• Goal of the exercise: Your answer must be an exact copy of the records, minus any pictures.

++++++++++++++++++++

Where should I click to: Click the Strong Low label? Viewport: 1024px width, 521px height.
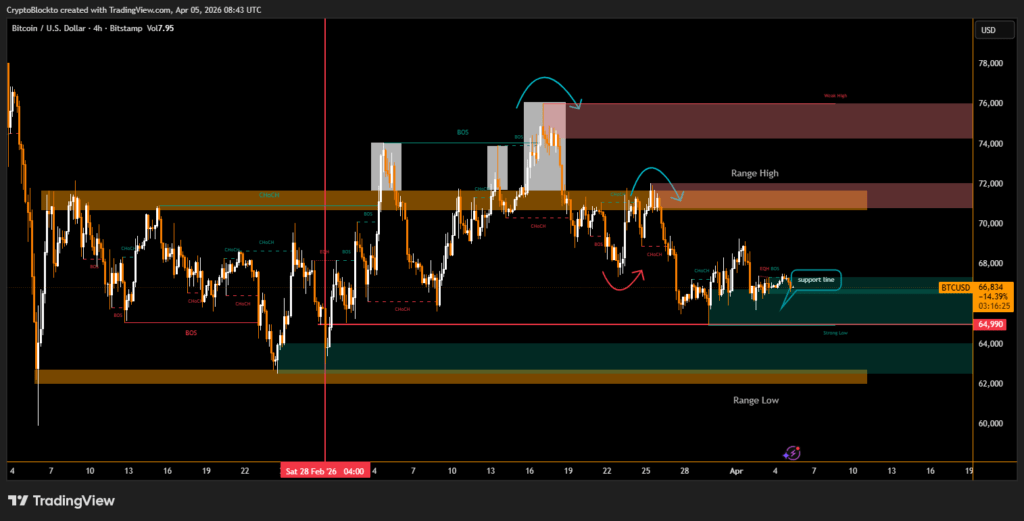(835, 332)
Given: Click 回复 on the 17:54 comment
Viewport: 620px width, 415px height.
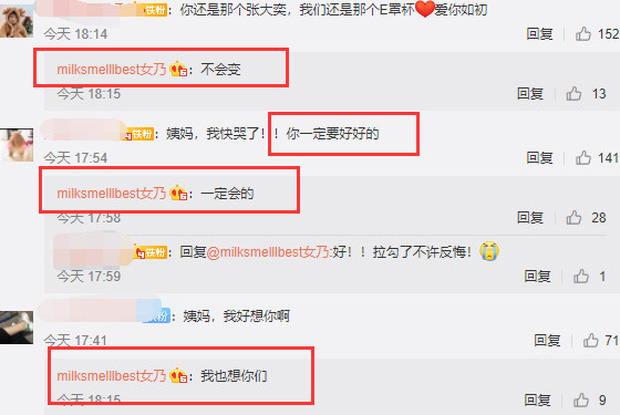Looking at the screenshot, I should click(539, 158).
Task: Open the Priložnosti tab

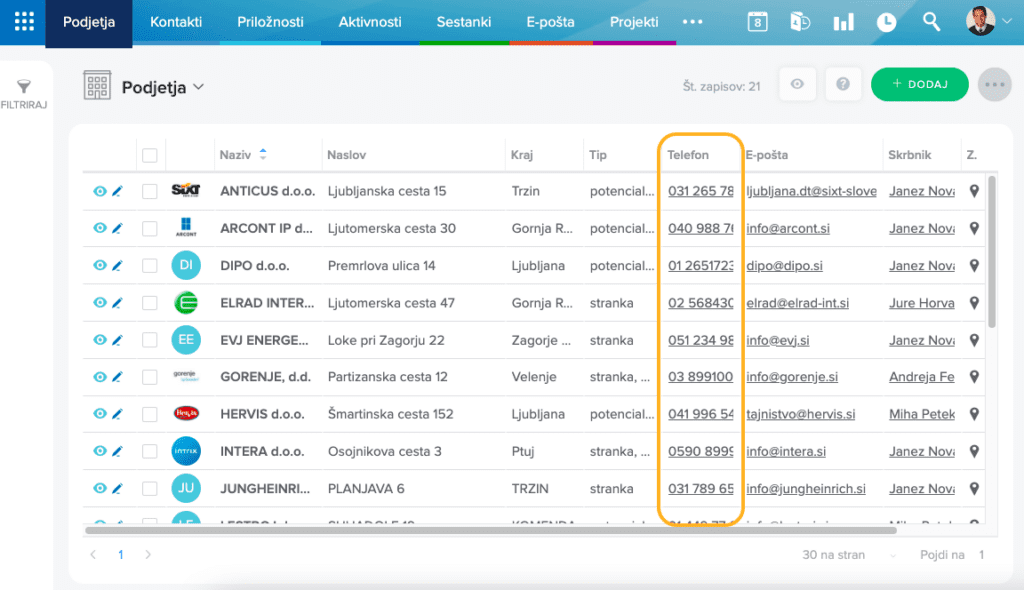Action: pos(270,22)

++++++++++++++++++++

• Task response:
Where should I click to: Click the Strong Low label? Viewport: 1024px width, 521px height.
(835, 332)
Given: Click 回复 on the 17:54 comment
Viewport: 620px width, 415px height.
Looking at the screenshot, I should click(539, 158).
Task: Open the Priložnosti tab

Action: pos(270,22)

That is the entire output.